Il piano dell'Ue per l'Africa Ma Macron sgambetta l'Italia

Tajani: gli investimenti passino da 33 a 40 miliardi Sulla Libia la Francia gioca sporco contro il Viminale

Il piano dell'Ue per l'Africa Ma Macron sgambetta l'Italia

Bello, ma impossibile. Il sogno di un piano Marshall europeo per garantire lo sviluppo dei Paesi africani da cui partono gli immigrati e fermare così l'esodo rischia di rivelarsi flebile ed evanescente quanto il titolo di una canzone. Lo sforzo - auspicato dal Presidente del Parlamento Europeo Antonio Tajani e dal nostro premier Paolo Gentiloni, protagonisti del vertice dei leader europei e africani riuniti ad Abidjan in Costa d'Avorio - fa i conti con le divisioni dell'Europa e con il fantasma cinese. Un fantasma che tra il 2000 e il 2010 ha garantito prestiti per 67 miliardi ai Paesi dell'Africa sub sahariana cioè 12 di più di quanti ne ha concesso nello stesso periodo la Banca Mondiale.

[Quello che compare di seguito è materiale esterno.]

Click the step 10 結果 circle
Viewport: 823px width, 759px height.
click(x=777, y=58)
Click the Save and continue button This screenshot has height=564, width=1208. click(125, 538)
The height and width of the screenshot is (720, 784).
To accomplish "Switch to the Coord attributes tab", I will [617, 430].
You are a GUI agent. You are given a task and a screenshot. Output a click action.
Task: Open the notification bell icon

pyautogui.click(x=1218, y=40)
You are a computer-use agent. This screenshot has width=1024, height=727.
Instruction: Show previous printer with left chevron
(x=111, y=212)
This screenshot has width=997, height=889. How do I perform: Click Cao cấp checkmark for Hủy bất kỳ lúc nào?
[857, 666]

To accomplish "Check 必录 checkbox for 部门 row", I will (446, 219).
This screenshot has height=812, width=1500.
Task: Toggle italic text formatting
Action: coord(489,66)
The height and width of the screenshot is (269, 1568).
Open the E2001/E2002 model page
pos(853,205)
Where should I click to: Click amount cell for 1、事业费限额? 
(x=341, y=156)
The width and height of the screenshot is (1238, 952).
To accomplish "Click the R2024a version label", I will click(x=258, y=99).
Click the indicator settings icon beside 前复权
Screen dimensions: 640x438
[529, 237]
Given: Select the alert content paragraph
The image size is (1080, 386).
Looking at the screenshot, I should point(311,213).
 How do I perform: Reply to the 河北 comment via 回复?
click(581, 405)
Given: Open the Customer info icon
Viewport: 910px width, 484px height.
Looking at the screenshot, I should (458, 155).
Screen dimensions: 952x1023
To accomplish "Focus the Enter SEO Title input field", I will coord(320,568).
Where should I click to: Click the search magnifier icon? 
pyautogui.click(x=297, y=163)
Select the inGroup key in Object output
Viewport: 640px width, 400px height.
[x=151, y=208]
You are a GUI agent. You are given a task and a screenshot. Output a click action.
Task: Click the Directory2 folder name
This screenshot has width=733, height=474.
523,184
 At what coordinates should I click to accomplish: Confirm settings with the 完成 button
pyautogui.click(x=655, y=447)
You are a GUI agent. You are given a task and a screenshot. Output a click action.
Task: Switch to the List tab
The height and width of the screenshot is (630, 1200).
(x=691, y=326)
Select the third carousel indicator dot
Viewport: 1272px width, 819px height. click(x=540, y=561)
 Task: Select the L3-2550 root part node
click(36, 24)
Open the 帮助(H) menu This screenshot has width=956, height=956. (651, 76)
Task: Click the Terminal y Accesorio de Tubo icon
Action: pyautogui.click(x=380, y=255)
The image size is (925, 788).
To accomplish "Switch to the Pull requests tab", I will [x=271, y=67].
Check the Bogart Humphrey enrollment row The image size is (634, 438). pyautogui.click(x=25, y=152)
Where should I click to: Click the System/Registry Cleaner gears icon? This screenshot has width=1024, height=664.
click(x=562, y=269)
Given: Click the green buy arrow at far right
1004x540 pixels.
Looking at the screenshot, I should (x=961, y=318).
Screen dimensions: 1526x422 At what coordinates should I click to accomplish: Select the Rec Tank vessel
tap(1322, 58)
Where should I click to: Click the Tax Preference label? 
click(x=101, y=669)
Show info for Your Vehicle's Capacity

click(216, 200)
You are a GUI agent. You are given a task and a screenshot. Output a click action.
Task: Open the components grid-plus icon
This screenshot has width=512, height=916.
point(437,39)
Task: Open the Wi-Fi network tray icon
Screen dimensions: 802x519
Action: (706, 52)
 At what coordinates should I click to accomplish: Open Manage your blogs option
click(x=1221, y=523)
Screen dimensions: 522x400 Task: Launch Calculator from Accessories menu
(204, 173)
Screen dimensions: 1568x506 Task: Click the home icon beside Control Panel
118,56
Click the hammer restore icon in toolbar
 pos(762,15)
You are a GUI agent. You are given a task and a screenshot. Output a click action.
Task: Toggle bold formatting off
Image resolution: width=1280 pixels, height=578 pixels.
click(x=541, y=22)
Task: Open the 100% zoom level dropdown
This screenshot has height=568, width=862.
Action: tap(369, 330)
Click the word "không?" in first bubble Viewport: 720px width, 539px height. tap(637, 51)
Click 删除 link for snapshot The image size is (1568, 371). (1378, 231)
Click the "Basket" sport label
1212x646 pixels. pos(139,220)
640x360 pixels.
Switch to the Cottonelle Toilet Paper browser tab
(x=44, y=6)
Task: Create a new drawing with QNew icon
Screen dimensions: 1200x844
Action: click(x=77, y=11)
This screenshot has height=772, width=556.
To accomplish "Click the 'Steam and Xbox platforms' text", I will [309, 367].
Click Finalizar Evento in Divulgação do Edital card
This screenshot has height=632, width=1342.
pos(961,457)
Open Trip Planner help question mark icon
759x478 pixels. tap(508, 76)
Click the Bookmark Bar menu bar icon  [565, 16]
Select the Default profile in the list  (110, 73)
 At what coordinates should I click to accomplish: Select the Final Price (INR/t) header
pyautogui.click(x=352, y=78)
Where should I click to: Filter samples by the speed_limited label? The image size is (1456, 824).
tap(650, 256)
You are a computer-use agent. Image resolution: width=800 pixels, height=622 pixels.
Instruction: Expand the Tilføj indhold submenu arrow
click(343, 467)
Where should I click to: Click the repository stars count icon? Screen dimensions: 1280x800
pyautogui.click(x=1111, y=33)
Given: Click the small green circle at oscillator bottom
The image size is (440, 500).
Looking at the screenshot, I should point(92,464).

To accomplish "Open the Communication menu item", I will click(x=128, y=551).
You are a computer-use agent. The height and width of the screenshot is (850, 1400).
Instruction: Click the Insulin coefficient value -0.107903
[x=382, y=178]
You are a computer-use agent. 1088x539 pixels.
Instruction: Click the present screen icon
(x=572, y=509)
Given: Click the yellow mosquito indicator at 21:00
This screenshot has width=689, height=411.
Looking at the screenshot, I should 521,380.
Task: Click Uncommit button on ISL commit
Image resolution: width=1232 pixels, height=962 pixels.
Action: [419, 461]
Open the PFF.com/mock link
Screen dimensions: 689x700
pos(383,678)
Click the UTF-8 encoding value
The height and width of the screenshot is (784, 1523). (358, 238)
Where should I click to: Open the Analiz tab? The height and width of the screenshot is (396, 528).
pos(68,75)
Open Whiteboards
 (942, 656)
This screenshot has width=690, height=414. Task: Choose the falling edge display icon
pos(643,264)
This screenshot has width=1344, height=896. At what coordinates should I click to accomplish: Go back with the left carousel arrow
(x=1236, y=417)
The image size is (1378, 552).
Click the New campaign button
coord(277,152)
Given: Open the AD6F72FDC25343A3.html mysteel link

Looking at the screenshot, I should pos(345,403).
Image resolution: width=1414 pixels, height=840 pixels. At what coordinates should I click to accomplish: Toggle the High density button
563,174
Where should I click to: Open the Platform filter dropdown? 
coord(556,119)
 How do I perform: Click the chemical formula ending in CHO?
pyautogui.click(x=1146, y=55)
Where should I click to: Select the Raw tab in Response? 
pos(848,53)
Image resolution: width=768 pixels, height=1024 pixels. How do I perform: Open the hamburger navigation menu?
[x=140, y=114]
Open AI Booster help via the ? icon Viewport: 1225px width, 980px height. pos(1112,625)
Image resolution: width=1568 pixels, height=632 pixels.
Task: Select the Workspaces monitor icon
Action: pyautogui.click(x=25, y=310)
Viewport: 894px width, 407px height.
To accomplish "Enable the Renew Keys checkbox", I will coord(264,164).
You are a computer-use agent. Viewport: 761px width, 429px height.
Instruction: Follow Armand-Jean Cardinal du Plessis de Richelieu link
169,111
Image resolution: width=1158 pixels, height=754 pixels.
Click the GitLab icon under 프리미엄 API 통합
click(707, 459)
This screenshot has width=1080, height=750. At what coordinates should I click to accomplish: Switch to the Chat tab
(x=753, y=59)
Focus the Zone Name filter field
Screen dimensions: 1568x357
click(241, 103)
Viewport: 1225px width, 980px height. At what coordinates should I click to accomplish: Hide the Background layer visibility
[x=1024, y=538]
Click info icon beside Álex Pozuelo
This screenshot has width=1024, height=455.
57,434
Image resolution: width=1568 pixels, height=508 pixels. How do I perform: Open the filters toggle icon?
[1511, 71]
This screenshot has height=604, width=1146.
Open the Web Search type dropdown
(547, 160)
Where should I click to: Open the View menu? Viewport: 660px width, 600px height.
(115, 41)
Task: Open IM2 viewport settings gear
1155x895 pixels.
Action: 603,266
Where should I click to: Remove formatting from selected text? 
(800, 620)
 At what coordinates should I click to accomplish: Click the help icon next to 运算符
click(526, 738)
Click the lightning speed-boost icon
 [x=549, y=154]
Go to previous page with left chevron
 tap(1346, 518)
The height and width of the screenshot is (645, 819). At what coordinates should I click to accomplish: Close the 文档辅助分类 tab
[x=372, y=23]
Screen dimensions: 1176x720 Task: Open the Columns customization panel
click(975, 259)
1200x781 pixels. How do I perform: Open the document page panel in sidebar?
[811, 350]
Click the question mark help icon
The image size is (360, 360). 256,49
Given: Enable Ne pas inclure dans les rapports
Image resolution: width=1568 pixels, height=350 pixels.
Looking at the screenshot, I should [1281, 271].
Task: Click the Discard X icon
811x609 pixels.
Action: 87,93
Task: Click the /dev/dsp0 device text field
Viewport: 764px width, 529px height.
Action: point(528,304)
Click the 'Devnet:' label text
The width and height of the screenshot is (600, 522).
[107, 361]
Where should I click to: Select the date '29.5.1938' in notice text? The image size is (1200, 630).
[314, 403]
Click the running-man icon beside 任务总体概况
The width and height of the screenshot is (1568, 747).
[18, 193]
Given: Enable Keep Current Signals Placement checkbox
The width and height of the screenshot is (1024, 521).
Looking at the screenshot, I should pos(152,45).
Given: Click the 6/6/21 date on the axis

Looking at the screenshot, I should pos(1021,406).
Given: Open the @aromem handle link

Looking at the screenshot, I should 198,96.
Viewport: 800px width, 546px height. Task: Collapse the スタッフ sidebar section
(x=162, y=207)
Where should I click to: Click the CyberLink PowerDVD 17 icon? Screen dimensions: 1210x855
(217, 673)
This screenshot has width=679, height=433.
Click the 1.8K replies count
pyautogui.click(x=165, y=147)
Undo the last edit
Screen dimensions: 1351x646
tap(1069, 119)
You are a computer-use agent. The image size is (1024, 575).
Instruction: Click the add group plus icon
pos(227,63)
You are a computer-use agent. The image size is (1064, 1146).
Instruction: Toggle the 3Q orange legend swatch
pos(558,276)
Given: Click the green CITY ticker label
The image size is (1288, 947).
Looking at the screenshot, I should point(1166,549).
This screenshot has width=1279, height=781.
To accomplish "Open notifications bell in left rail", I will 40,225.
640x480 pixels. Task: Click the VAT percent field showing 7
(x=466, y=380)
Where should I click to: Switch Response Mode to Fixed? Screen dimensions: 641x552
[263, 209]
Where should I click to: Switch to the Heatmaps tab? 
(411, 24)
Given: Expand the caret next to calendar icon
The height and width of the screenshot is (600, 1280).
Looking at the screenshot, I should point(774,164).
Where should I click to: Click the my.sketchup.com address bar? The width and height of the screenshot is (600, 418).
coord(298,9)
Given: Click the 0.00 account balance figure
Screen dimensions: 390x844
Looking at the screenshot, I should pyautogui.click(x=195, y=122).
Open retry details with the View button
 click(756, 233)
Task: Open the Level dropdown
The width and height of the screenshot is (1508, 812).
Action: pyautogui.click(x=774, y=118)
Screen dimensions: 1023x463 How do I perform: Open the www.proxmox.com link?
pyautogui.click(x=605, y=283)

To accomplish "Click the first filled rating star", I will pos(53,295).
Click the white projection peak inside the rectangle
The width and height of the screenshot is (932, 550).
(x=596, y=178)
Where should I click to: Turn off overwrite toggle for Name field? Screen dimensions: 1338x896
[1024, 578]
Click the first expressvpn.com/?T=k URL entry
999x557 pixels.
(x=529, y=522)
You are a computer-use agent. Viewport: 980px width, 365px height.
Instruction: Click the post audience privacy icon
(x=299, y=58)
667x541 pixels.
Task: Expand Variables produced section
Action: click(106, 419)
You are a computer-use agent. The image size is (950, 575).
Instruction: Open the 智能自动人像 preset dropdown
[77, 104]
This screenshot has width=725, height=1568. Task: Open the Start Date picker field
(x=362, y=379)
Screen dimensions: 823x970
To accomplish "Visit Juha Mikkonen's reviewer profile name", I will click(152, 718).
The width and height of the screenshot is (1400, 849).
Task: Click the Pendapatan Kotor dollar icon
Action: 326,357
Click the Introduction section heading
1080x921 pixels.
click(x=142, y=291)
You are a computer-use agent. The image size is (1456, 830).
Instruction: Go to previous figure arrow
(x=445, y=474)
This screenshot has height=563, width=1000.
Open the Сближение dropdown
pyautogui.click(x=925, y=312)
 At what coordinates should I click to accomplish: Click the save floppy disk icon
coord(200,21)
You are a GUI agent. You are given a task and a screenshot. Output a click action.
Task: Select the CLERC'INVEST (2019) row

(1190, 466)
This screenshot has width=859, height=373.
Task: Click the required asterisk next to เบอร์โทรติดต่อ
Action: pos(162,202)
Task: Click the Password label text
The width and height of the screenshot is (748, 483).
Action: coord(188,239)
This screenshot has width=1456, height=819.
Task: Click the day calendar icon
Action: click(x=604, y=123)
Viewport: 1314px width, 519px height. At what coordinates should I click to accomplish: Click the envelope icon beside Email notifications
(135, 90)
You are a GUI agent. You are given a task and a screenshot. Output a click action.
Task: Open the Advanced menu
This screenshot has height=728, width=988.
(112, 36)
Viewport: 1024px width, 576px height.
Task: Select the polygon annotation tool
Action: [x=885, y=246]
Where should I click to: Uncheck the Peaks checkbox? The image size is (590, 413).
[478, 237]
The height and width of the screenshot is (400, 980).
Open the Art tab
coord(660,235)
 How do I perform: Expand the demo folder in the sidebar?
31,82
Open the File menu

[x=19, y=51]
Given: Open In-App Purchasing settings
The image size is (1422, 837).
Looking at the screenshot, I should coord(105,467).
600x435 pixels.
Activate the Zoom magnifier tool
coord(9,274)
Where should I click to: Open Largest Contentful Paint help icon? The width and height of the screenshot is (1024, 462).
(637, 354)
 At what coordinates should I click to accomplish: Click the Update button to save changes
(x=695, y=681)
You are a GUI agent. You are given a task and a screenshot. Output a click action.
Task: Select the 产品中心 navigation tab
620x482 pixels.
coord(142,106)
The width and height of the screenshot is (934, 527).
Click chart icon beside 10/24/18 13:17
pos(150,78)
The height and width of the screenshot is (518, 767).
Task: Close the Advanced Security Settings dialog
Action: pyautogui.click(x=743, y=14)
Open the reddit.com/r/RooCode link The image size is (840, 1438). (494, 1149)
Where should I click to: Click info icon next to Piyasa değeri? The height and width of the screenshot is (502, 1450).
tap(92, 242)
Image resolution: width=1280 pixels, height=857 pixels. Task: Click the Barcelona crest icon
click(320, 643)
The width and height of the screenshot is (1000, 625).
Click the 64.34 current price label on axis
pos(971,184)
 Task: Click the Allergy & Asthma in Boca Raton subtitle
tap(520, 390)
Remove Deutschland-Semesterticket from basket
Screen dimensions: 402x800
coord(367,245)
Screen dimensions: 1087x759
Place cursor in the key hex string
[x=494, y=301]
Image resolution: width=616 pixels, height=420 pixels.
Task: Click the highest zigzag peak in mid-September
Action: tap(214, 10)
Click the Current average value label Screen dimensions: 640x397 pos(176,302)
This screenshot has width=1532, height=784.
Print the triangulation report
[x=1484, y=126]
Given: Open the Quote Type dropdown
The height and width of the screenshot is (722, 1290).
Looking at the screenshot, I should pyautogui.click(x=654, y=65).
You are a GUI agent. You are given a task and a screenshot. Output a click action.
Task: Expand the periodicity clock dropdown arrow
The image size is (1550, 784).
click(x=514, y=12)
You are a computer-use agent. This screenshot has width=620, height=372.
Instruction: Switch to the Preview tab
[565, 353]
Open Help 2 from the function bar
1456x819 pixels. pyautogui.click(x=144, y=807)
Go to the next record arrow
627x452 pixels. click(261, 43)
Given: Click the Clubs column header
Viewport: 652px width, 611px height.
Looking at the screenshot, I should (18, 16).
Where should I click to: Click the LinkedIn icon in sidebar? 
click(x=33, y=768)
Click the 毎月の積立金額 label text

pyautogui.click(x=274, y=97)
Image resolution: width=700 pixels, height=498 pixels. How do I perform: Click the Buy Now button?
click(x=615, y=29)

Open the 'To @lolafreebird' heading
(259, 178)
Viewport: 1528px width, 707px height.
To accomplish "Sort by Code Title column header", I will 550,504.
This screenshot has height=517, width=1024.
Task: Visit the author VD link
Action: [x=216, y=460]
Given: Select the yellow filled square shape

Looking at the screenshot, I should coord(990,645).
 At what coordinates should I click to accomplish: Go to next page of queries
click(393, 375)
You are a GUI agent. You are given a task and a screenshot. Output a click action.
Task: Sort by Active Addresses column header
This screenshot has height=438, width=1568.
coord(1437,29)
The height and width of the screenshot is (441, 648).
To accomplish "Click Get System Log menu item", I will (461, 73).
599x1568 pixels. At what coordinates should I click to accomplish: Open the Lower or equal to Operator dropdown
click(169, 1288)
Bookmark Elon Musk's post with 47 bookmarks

Dunque ha ragione Tajani quando spinge per portare il fondo per gli investimenti in Africa dagli attuali 33 miliardi a 40. Solo la quantità ci può consentire d'influire in un continente dove i cinesi sono i protagonisti di un neocolonialismo aggressivo e selvaggio. Un neocolonialismo combattuto a colpi di crediti miliardari in cambio dei quali i Paesi africani sono costretti a cedere le loro risorse naturali dal cobalto al rame, dal manganese al petrolio. Un neocolonialismo vera causa dell'esodo di milioni di africani costretti ad abbandonare Paesi dove i loro posti di lavoro sono occupati da manovalanza cinese importata da Pechino.

Il caso del Ghana - da cui arrivano tanti migranti partiti dalla Libia e dove Gentiloni ha fatto tappa prima di arrivare ad Abidjan - è sintomatico. In quel Paese il tasso di disoccupazione è al 48 per cento, ma il governo non può investire per garantire posti di lavoro perché minerali e petrolio servono a ripagare gli oltre due miliardi di dollari di debiti contratti con le banche cinesi. E così mentre i giovani del Ghana fuggono verso l'Europa il loro posto viene preso da lavoratori cinesi a basso costo. In situazioni come queste anche la richiesta del Commissario Federica Mogherini di aprire vie legali per l'immigrazione appare irrealizzabile. Privi di qualsiasi esperienza lavorativa gli africani sono oggi incapaci di garantire ogni forma di manovalanza specializzata. Ma la sfida europea è inficiata da almeno altri due handicap. Il primo è la pretesa etica degli eventuali fondi europei. Mentre Pechino non richiede alcuna garanzia democratica e liberale ai regimi scelti come partner economici l'Ue è costretta pretendere il rispetto almeno apparente dei diritti umani. E questo non aiuta raggiungere intese con Paesi governati da sistemi o personaggi poco in linea con le esigenze europee. Il secondo serissimo handicap sono le divisioni dell'Europa. Il primo a ricordarle è Gentiloni sottolineando che il fondo per l'Africa non può restare un'iniziativa di Italia, Germania e Francia. E non può, aggiungiamo noi, raggiungere alcun obbiettivo se i pochi interpreti guardano all'iniziativa come a una mera opportunità per accrescere il proprio ruolo.

È il caso di Emmanuel Macron, arrivato al vertice facendosi precedere dalle dichiarazioni di appoggio ai migranti africani e dalla richiesta di una convocazione del Consiglio di Sicurezza dell'Onu in cui la Francia, utilizzando il video della Cnn sulla tratta di migranti-schiavi, ha messo sotto accusa il governo di Tripoli. Una manovra, neanche tanto coperta, per denunciare gli accordi tra Italia e Tripoli che hanno permesso di bloccare il flusso dei migranti e presentarsi davanti ai Paesi africani come il paladino dei loro concittadini.

Ma soprattutto una mossa sfrontata da parte del presidente di una Francia responsabile della guerra a Gheddafi e dell'attuale caos libico. Ma per Macron come per Sarkozy, il vero obbiettivo resta sempre lo stesso: scippare all'Italia il petrolio e il gas libico. E con essi l'influenza politico economica esercitata nel Paese nordafricano.